> **Text passage**:
I will sometimes use the adjustment brush to deal with noise in underexposed areas where there may not be a lot of important detail anyway so the loss of fine detail will not be significant.
In the same way I might enhance the sharpening of selected areas of an image that are well exposed to augment the detail there. Since the apparent noise in these areas is imperceptible the sharpening here does not impact negatively.

In summary, I would strongly suggest that before you go chasing after noise reduction plug-in's that you analyse and learn all that is required across your entire workflow from camera choice, shooting technique, and Lightroom itself to reduce the impact of noise and increase image quality.
The sharpening and noise reduction algorithms in Lightroom are so good that the utility of other noise reduction software has been reduced to edge-cases.
I don't deny that they work, but then, so does Lightroom.
In your case I don't think you have come close to challenging the abilities of Lightroom yet.

Tony Jay


----------



## alaios (Oct 11, 2014)

Hey Jay thanks a lot for the answer.
Is very hard to find these days so well explained answers. !Bravo!
I understand that lightroom should be enough if I am doing my job right and I should invest my time there (doing the job right)

Alex


----------



## Victoria Bampton (Oct 11, 2014)

Great job Tony!


----------



## Jimmsp (Oct 13, 2014)

Tony Jay said:


> Hi Alex.
> 
> Lets investigate noise:
> There are several sources of noise in the typical image
> ...



Hi Tony,
Thanks for the very good summary of noise, and the recommendation. Your summary very nicely points out why the noise we see is so complicated.
I agree that the OP should start with LR first and master that.

However, I don't believe that 3rd party packages should be written off quite so easily. It depends a lot on the camera and how he shoots.

> **Data records**:
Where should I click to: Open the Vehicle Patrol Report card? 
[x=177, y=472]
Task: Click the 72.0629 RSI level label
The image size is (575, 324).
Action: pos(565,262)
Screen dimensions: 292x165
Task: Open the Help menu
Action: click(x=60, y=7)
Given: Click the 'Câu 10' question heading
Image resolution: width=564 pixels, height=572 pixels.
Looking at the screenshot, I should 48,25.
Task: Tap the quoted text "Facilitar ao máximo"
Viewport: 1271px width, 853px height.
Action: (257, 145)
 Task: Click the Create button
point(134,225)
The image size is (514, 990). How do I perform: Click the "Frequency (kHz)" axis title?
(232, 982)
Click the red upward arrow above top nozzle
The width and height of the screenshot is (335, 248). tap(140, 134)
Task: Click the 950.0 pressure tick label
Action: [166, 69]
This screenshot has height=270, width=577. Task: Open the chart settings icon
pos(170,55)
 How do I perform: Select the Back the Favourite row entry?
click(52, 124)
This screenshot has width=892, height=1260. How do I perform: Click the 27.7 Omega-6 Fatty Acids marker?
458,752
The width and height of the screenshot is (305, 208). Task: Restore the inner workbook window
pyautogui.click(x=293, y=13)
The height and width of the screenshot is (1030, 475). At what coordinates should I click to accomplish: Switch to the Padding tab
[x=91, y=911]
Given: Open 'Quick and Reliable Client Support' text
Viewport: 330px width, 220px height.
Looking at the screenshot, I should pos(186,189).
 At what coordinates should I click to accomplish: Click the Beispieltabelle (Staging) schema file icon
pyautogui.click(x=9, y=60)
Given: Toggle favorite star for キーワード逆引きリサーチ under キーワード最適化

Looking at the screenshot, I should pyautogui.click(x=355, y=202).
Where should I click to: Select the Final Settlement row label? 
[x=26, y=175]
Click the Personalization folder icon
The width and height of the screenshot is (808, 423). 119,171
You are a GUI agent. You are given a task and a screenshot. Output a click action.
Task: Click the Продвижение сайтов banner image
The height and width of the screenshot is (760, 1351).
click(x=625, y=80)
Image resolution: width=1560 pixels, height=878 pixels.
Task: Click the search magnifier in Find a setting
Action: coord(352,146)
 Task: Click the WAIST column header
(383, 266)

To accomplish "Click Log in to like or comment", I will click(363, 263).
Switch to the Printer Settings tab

> **Requirements**:
- A) In the forum thread about noise in Lightroom, what does Tony Jay say he sometimes uses the adjustment brush for?
- B) Carry on the forum thread about noise in Lightroom, starting right after its last sentence.

> **Outputs by task**:
- A) To deal with noise in underexposed areas where there may not be a lot of important detail.

- B)
I do know that when I shoot my Canon 60D above 1200 ISO, which I sometimes do a lot for indoor sports and high action grandchildren, Lightroom does ok, but I generally need tools like Topaz deNoise or Noiseware if I am going to print any of these shots above 4x6 in size. And I have found that different shots at high ISO often benefit from a combination of noise reduction packages, including Lightroom. This is not surprising, given the complex nature of noise and the fact that different software uses different algorithms to find and reduce noise.  Granted, my camera is a few years old, and I should be upgrading it one of these days to one with a better sensor. But for now I have to work with what I have.


----------



## Tony Jay (Oct 13, 2014)

Hi Jim

You will see that I don't deny that any of the third-party options work.
I also make a big point of refocusing the issue of noise reduction as something that needs to be thought about and planned for across the entire workflow and not just post-processing.

I am pleased that you are able to get good results with your workflow.
I confess to printing large A2 size and bigger, and rarely have a noise issue that translates into poor print results despite using very high ISO's at times.
Perhaps using a 5D Mark III makes a difference too.
(I do remember my 40D was quite noisy but I still have all those files and remastering them with Process 2012 gives really good results.)

I also stress, that, in post-processing not to make the mistake of viewing noise reduction in isolation.
Image sharpening and noise reduction are absolutely two sides of the same coin and the adjustments for sharpening affect noise reduction and vica versa.

So, if your workflow is optimised to minimize the noise issue and more attention is still needed then I have no practical or philosophical objection to third-party noise reduction software, but with regard to the OP I think it is reasonably obvious that he is still learning about the capabilities of Lightroom at a fairly fundamental level.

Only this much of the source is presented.